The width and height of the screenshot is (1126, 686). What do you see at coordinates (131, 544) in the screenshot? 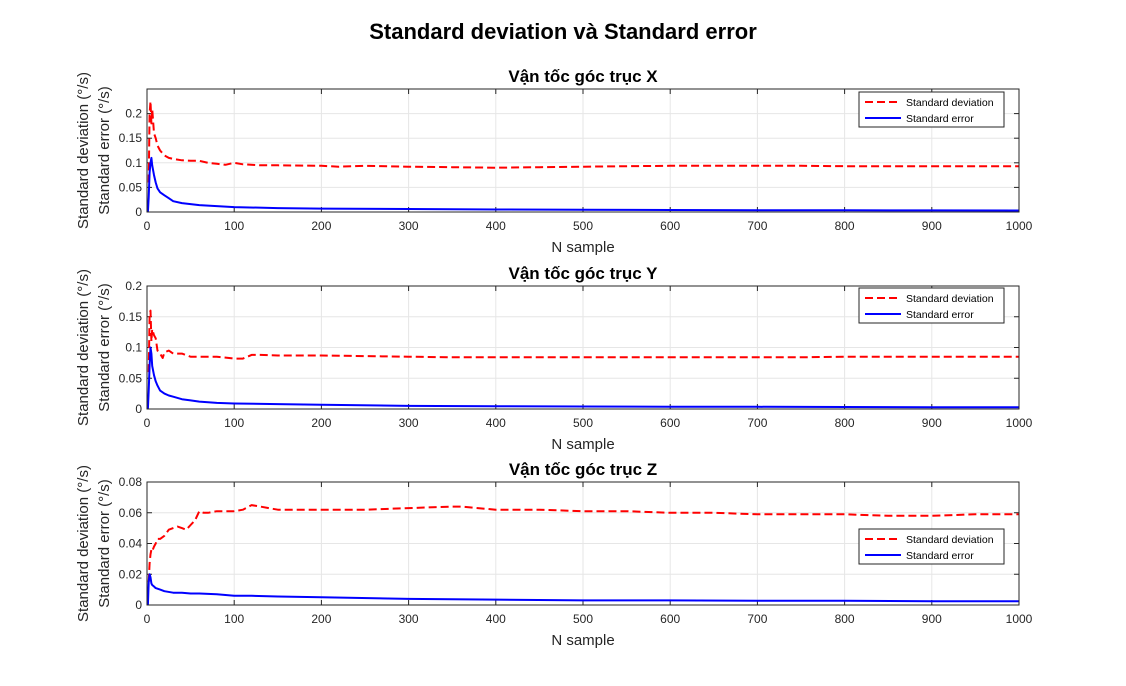
I see `y-tick-label: 0.04` at bounding box center [131, 544].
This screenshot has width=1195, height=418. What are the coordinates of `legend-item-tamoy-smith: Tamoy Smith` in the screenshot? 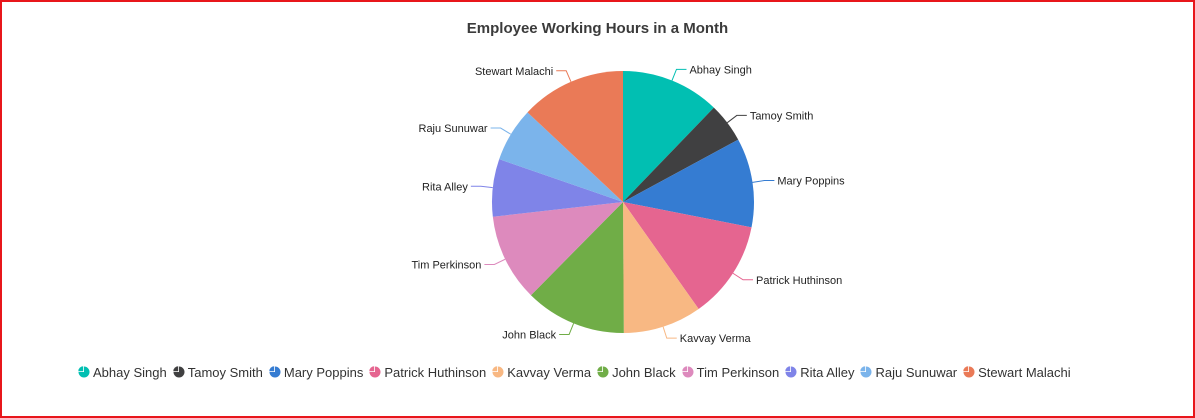 It's located at (218, 372).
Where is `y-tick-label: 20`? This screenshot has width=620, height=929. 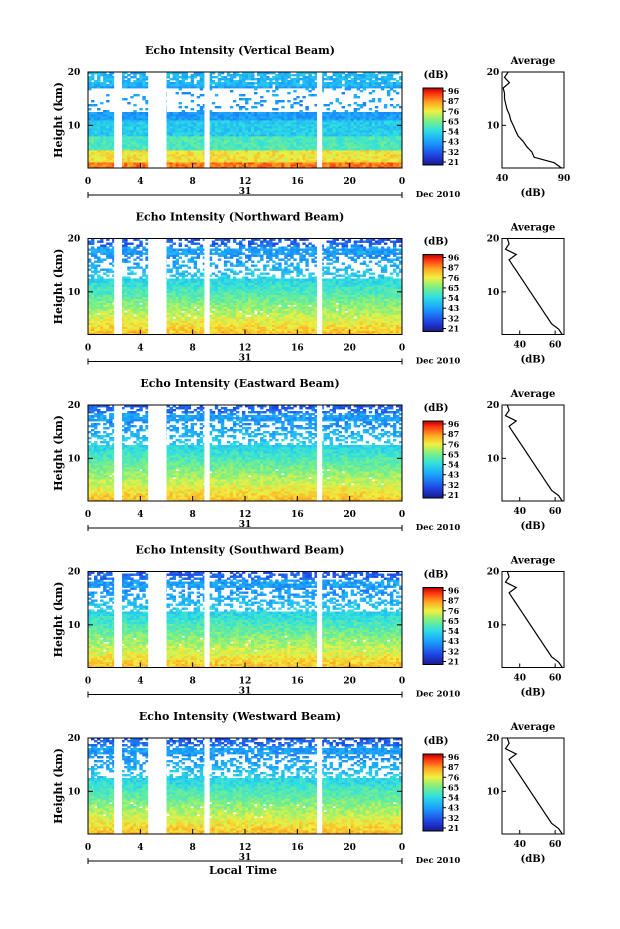
y-tick-label: 20 is located at coordinates (74, 73).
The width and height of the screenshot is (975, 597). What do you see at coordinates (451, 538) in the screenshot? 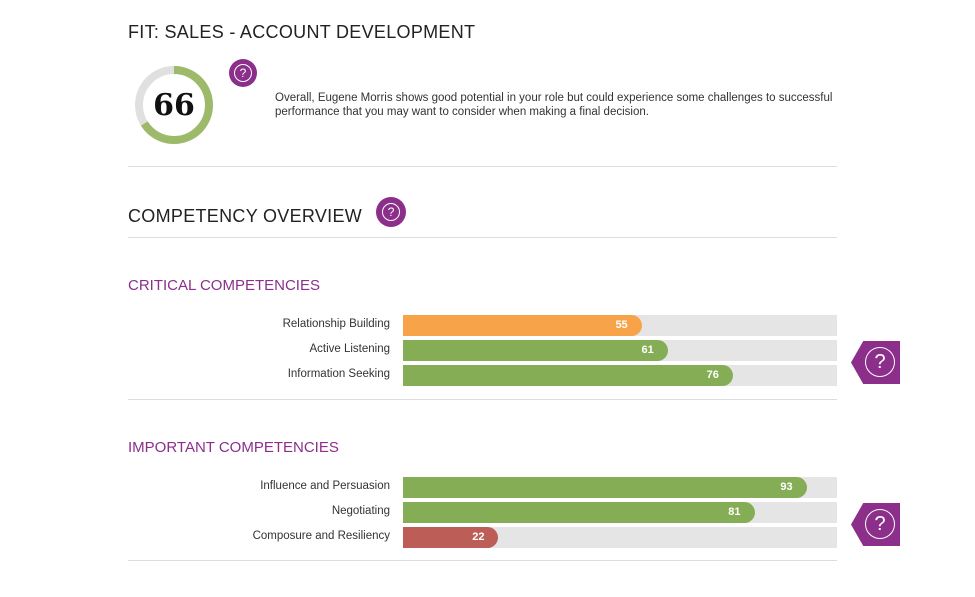
I see `competency-bar-fill: 22` at bounding box center [451, 538].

========================

Copy the entries from the line containing "The width and height of the screenshot is (975, 597)." through the last line of the entries, word for word and without the pictures.

The width and height of the screenshot is (975, 597). What do you see at coordinates (451, 538) in the screenshot? 
I see `competency-bar-fill: 22` at bounding box center [451, 538].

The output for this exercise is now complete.